Source: Rue 89.
Photo: Nicolas Sarkozy, Bernard Thibault et François Fillon à l’Elysée le 29 mai 2007 (Philippe Wojazer/Reuters)
En pleine torpeur estivale, le délégué CGT des « Conti » de Clairoix, Xavier Mathieu, a violemment attaqué le patron de son syndicat, Bernard Thibault, ce lundi matin sur France Info :
« Les Thibault et compagnie, c’est juste bon qu’à frayer avec le gouvernement, à calmer les bases. Ils servent juste qu’à ça, toute cette racaille. »
Visiblement, l’emblématique leader de la lutte contre le plan social chez le fabricant de pneus de Clairoix, près de Compiègne (Oise), avait décidé de vider son sac :
« Ça fait quatre mois que je ronge mon frein, que je dis rien parce que je suis obligé, par rapport à mon conflit, par rapport aux ouvriers, par rapport aux collègues. Thibault, on l’a jamais vu, on n’a jamais eu un appel. […] Trouvez-moi un interview écrit, ou verbal, où il cite le mot “Continental” ? Ja-mais ! »
Bernard Thibault est actuellement en vacances, et Xavier Mathieu n’a pas retourné nos messages téléphoniques. La CGT « ne réagira pas » à cette interview, dit un porte-parole. Quand on lui demande si le syndicat réagirait en cas de déclaration erronée de la part de Mathieu (sur les interviews données par Thibault), la CGT fait la même réponse : « Pas de commentaire ».
La direction de la CGT a tout de même répondu à France Info, disant que c’était à l’union locale et à la fédération de la chimie de se mobiliser, et pas au secrétaire général. La radio souligne que son homologue de la CFDT, François Chérèque, s’était déplacé à Clairoix. Comme par ailleurs certains responsables politiques.
L’« ingérence » du NPA dans les affaires du syndicat
Ces déclarations de Xavier Mathieu s’inscrivent dans un contexte de changement pour la CGT. Depuis l’arrivée de Nicolas Sarkozy au pouvoir, le syndicat dirigé par Bernard Thibault est souvent qualifié de « réformiste » : fin 2007, le secrétaire général avait ainsi surpris sa base, et particulièrement la CGT-Cheminots dont il est lui-même issu, en acceptant de négocier avec le gouvernement sur la réforme des régimes spéciaux.
Autre reproche fait à Bernard Thibault, l’évacuation, en juin (à coup de gaz lacrymogène), des sans-papiers qui squattaient la Bourse du Travail, à Paris, par des gros bras du syndicat.
La semaine dernière, la CGT a refusé de participer à l’université d’été du Nouveau parti anticapitaliste.

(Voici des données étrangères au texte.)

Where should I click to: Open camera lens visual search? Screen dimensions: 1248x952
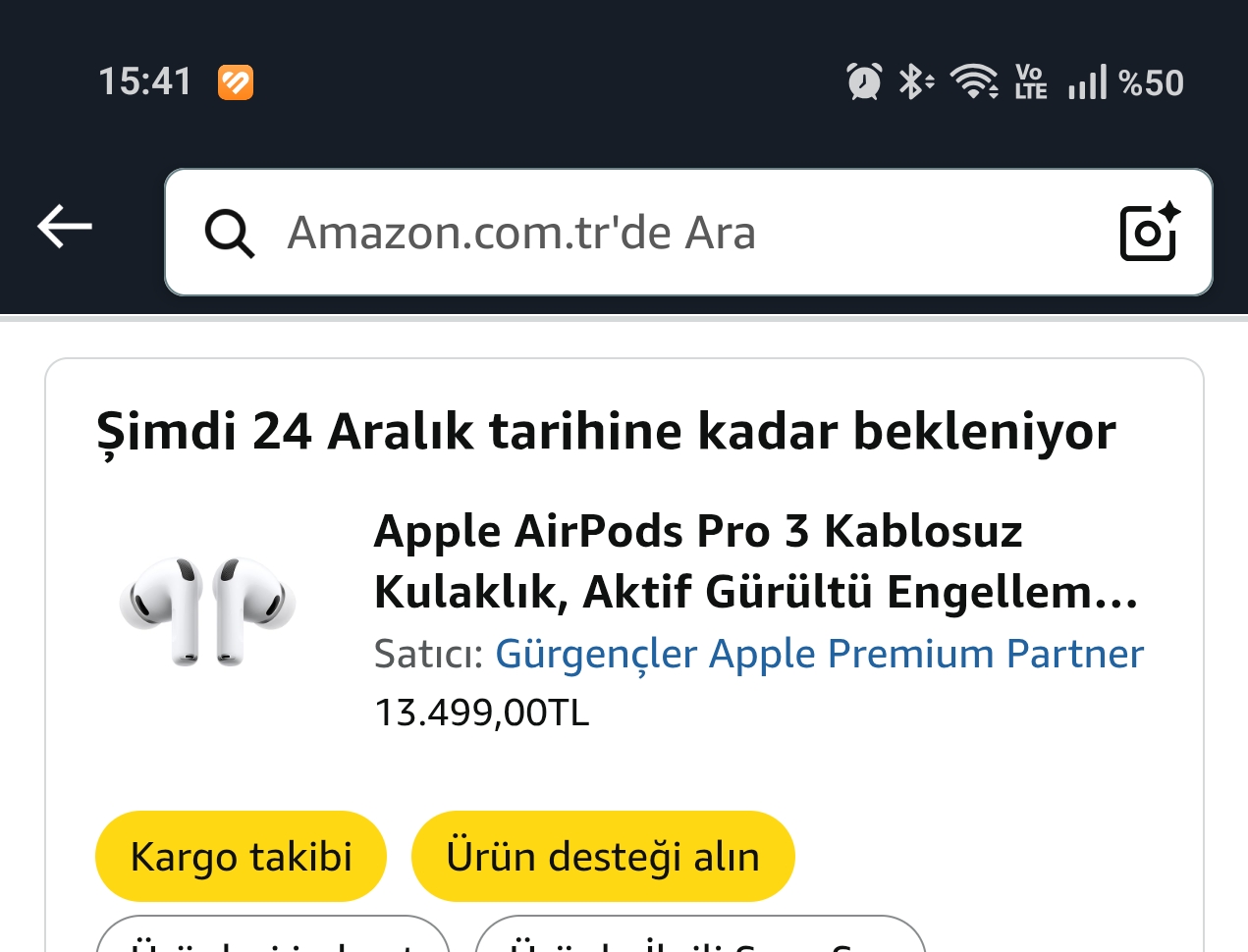tap(1149, 233)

Le syndicat a refusé l’invitation d’Olivier Besancenot, taxant à mots couverts le parti d’ingérence. Un des patrons de la CGT, Alain Guinot, avait reproché au NPA de « prétendre donner des leçons aux responsables syndicaux ».
Coïncidence, sans doute : les « Conti » de Clairoix, boudés par Thibault, ont été soutenus par Lutte Ouvrière et le NPA lors de leur procès pour le saccage de la sous-préfecture de Compiègne…
En décembre, Bernard Thibault remet en jeu son mandat
La base de la CGT serait-elle en train d’échapper à sa direction ? Difficile à dire, hormis les déclarations de Mathieu. Une source haut placée dans la direction du syndicat déclare que ces différents changements mettent à mal Bernard Thibault, qui remet en jeu son mandat de secrétaire général (il l’est depuis 1999) devant le « comité confédéral national » de la CGT, lors du congrès triennal de décembre.
Mais le porte-parole de la centrale donne une information qui tendrait à montrer le contraire : dernièrement, le même comité confédéral a proposé, à « l’unanimité moins trois voix » (sur environ 130 votants), la candidature de Thibault à sa propre succession.